▶ **WHAT THIS EXERCISE ASKS**
1. According to the page on Ludwig Boltzmann, at which university did he develop most of his work on statistical mechanics?
2. From the page on Ludwig Boltzmann, copy the passage starting with "Early Years" and going on through "that calorie existed.".
-- Start QUOTED TEXT --
AmazingPhysicsForAll

Ludwig Boltzmann

and

His Discoveries

Ludwig Boltzmann
Austrian physicist (1844 - 1906)

Overview

Ludwig Boltzmann was an Austrian theoretical physicists of 19th century who made remarkable contributions in the fields of kinetic theory, statistical mechanics and thermodynamics. He was one of the great pioneers who helped us understand what heat really was. He  showed us the importance of the laws of thermodynamics based on which the entire universe operates.

 

Let us learn about Boltzmann’s discoveries and his remarkable contributions to physics in this post.

Early Years

Boltzmann was born in Vienna, Austria in 1844. He studied mathematics and physics at the university of Vienna. He received his doctorate in 1866.


Boltzmann worked as mathematical physics professor at various universities including University of Graz, University of Vienna and University of Munich. It was at the University of Graz, he developed most of his work on the statistical mechanics of physics.

What is heat?

For centuries, one of the big questions that remained unresolved in physics was what is heat? Physicists (wrongly) believed that the heat was a result of the flow of an invisible fluid called ‘calorie.’  When water is heated by burning coal, physicists of those days believed that ‘calorie’ flowed from coal into water. Even, Sadi Carnot, the French physicist and engineer, published his steam engine theory, in 1824, based on the assumption that calorie existed.

 

It was James Joule,  English physicist, who suspected the validity of calorie theory when he noticed that flowing electric current produced heat in the wires and that friction generating enormous heat. But Joule too could not answer what heat really was.

 

In 18th century, Daniel Bernoulli, Swiss mathematician and physicist, theorized that the kinetic energy from the random motion of the particles of fluids could be the reason for macroscopic attributes of fluids such as temperature and pressure. Since he was well advanced for his time, his ideas languished for almost hundred years.

 

Rudolf Clausius, German physicist and mathematician was the one who restarted the debate on the kinetic energy of gas particles in the year 1857, and he showed that kinetic energy from the random motion of the constituent particles of a gas could be responsible for the internal heat energy.

 

Scottish theoretical physicist James Maxwell, who believed in the atomic nature of matter, mathematically analyzed the kinetic energy of gases based on statistical methods.

 

Like James Maxwell, Boltzmann too believed in the atomic and molecular nature of matter. In fact, Maxwell was Boltzmann’s hero.

Kinetic Theory &

Statistical Mechanics

And later in 19th century, James Maxwell, believing in atomic nature, further developed kinetic theory of gases using statistical method. Boltzmann extended Maxwell’s ideas in developing kinetic theory not only for gases but also for liquids and solids. They proved that the macroscopic properties of gases, liquids and solids are related to the average kinetic energy of their individual microscopic entities.
-- End QUOTED TEXT --
-- Start SUPPLIED INFORMATION --
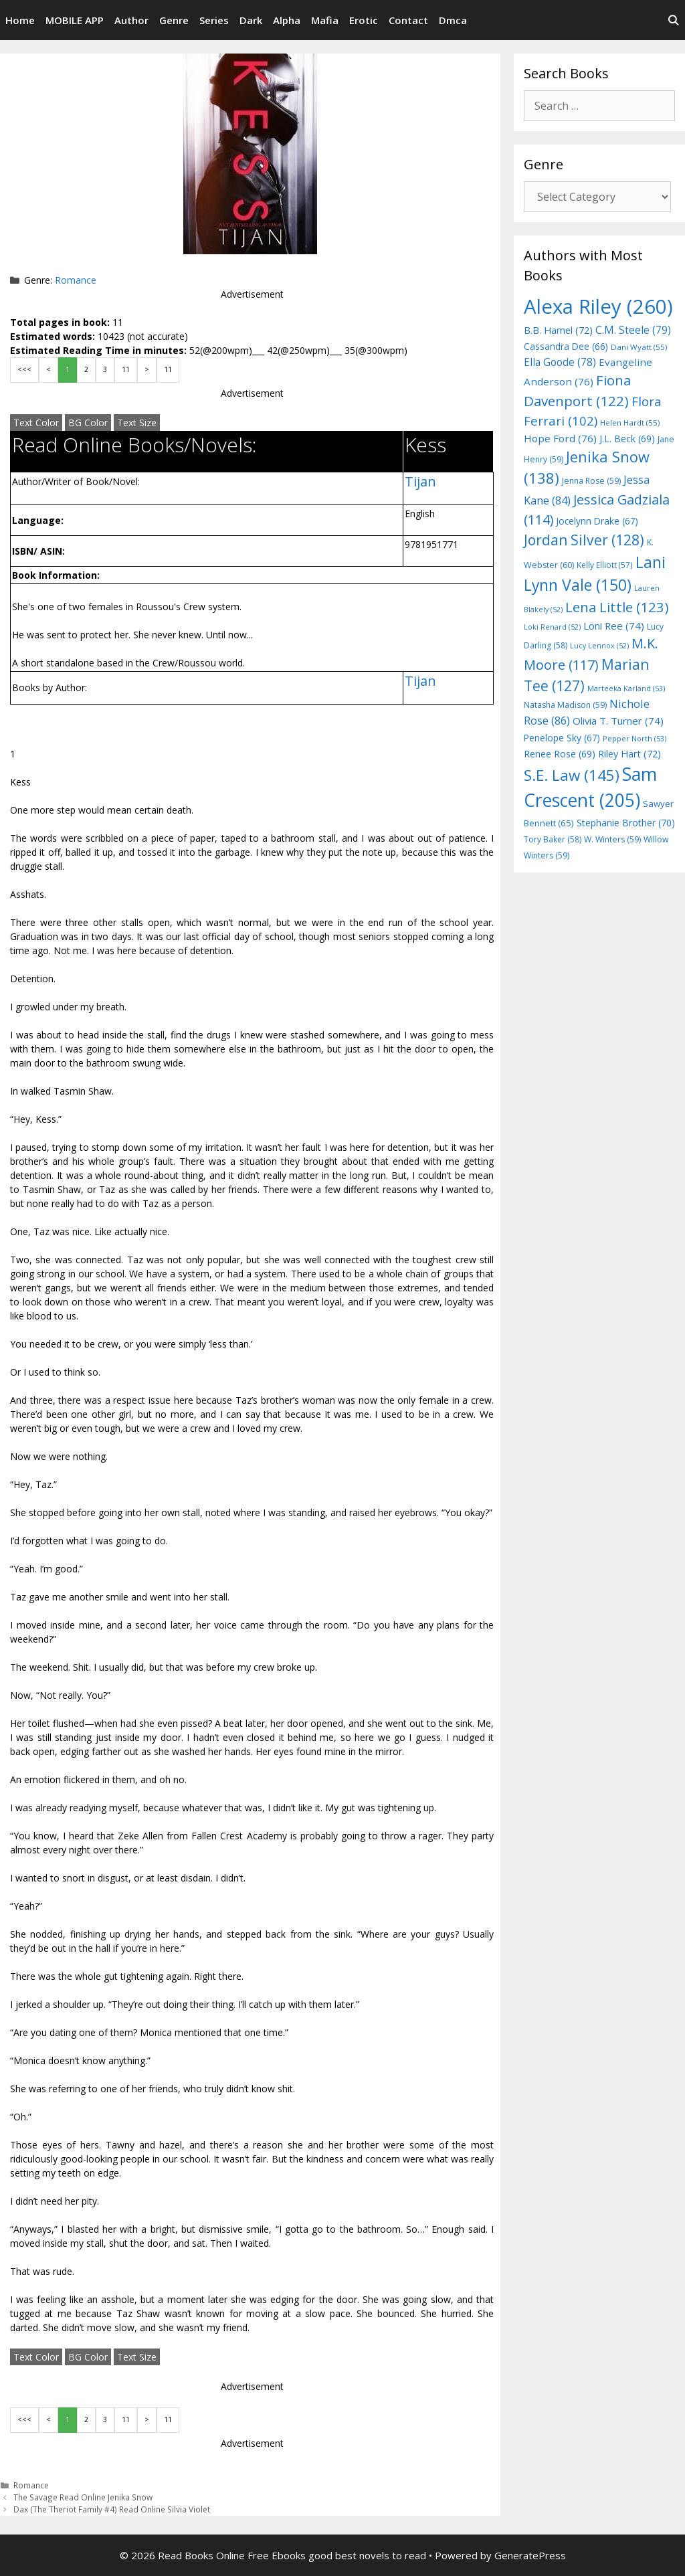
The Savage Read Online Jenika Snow (83, 2497)
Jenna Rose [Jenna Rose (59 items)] (591, 480)
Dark (250, 20)
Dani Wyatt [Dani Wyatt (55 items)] (639, 347)
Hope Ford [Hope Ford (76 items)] (560, 438)
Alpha (286, 20)
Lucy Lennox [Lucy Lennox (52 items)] (599, 645)
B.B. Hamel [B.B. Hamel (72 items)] (558, 330)
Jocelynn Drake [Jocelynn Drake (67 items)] (597, 521)
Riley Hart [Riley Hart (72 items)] (629, 753)
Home (20, 20)
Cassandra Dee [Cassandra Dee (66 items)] (566, 346)
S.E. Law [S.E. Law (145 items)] (571, 775)
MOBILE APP (74, 20)
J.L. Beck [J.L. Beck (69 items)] (627, 438)
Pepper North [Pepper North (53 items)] (634, 738)
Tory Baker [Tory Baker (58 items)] (552, 839)
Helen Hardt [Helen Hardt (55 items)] (630, 423)
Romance (75, 280)
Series (214, 20)
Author (131, 20)
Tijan (420, 481)
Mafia (324, 20)
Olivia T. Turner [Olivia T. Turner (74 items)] (618, 720)
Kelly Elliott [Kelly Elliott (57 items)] (605, 564)
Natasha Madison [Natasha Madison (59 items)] (565, 705)
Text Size (137, 422)
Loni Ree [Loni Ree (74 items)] (613, 625)
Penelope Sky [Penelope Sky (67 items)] (562, 737)
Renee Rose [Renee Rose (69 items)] (559, 753)
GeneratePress (530, 2555)
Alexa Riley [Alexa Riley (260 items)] (598, 306)
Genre (174, 20)
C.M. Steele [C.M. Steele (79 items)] (633, 330)
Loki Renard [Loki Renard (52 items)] (552, 627)
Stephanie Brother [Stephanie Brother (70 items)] (626, 822)
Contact (408, 20)
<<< (24, 369)
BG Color (88, 422)
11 (126, 369)
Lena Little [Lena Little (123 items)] (617, 606)
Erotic (363, 20)
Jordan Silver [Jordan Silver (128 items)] (584, 539)
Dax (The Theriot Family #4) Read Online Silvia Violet (111, 2509)
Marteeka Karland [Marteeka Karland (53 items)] (626, 688)
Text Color (36, 422)
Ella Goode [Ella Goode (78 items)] (560, 362)
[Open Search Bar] (673, 20)
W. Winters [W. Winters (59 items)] (612, 839)
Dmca (453, 20)
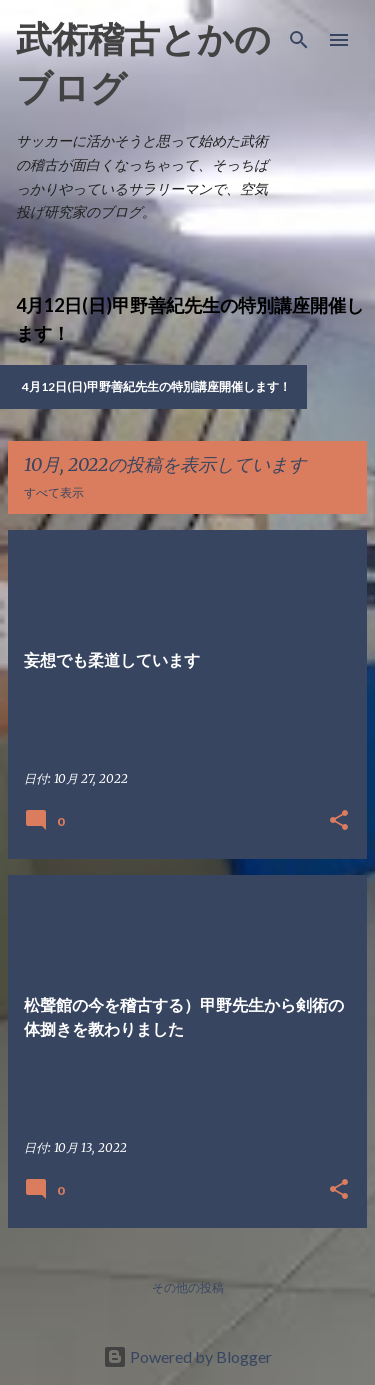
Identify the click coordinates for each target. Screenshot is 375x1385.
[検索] (299, 40)
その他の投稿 (188, 1287)
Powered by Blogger (187, 1356)
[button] (339, 821)
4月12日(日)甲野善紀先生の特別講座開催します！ (156, 386)
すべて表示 (54, 492)
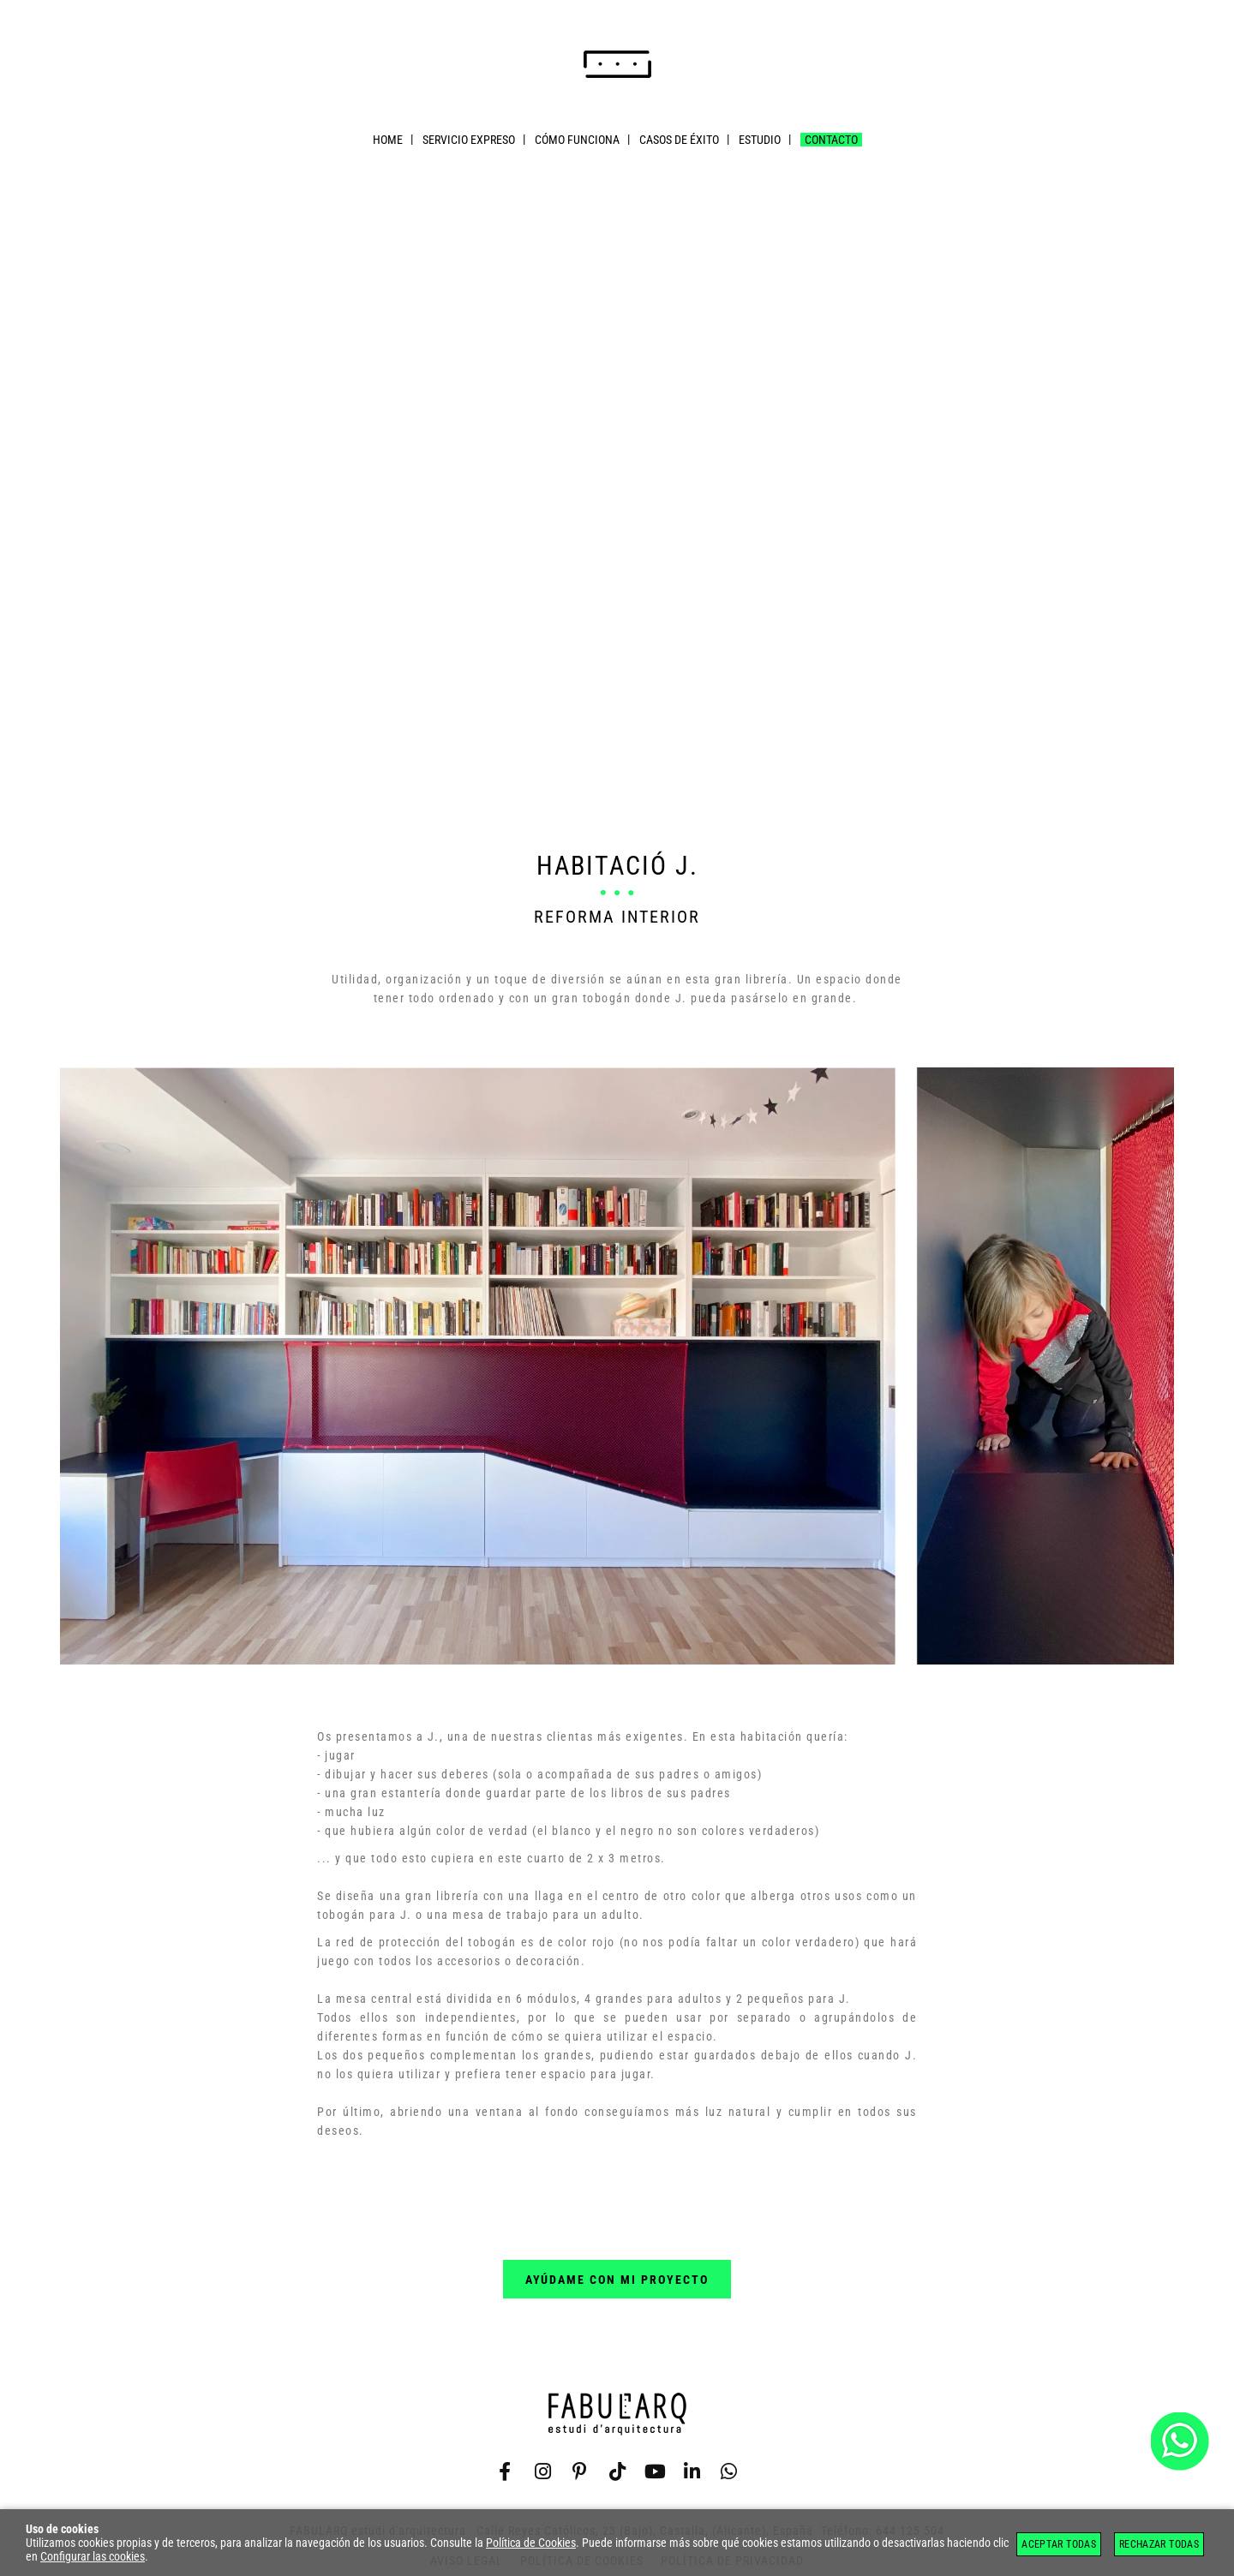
-- End SUPPLIED INFORMATION --
▶ **TASK-BY-TASK SOLUTIONS**
1. The University of Graz.

2.
Early Years

Boltzmann was born in Vienna, Austria in 1844. He studied mathematics and physics at the university of Vienna. He received his doctorate in 1866.


Boltzmann worked as mathematical physics professor at various universities including University of Graz, University of Vienna and University of Munich. It was at the University of Graz, he developed most of his work on the statistical mechanics of physics.

What is heat?

For centuries, one of the big questions that remained unresolved in physics was what is heat? Physicists (wrongly) believed that the heat was a result of the flow of an invisible fluid called ‘calorie.’  When water is heated by burning coal, physicists of those days believed that ‘calorie’ flowed from coal into water. Even, Sadi Carnot, the French physicist and engineer, published his steam engine theory, in 1824, based on the assumption that calorie existed.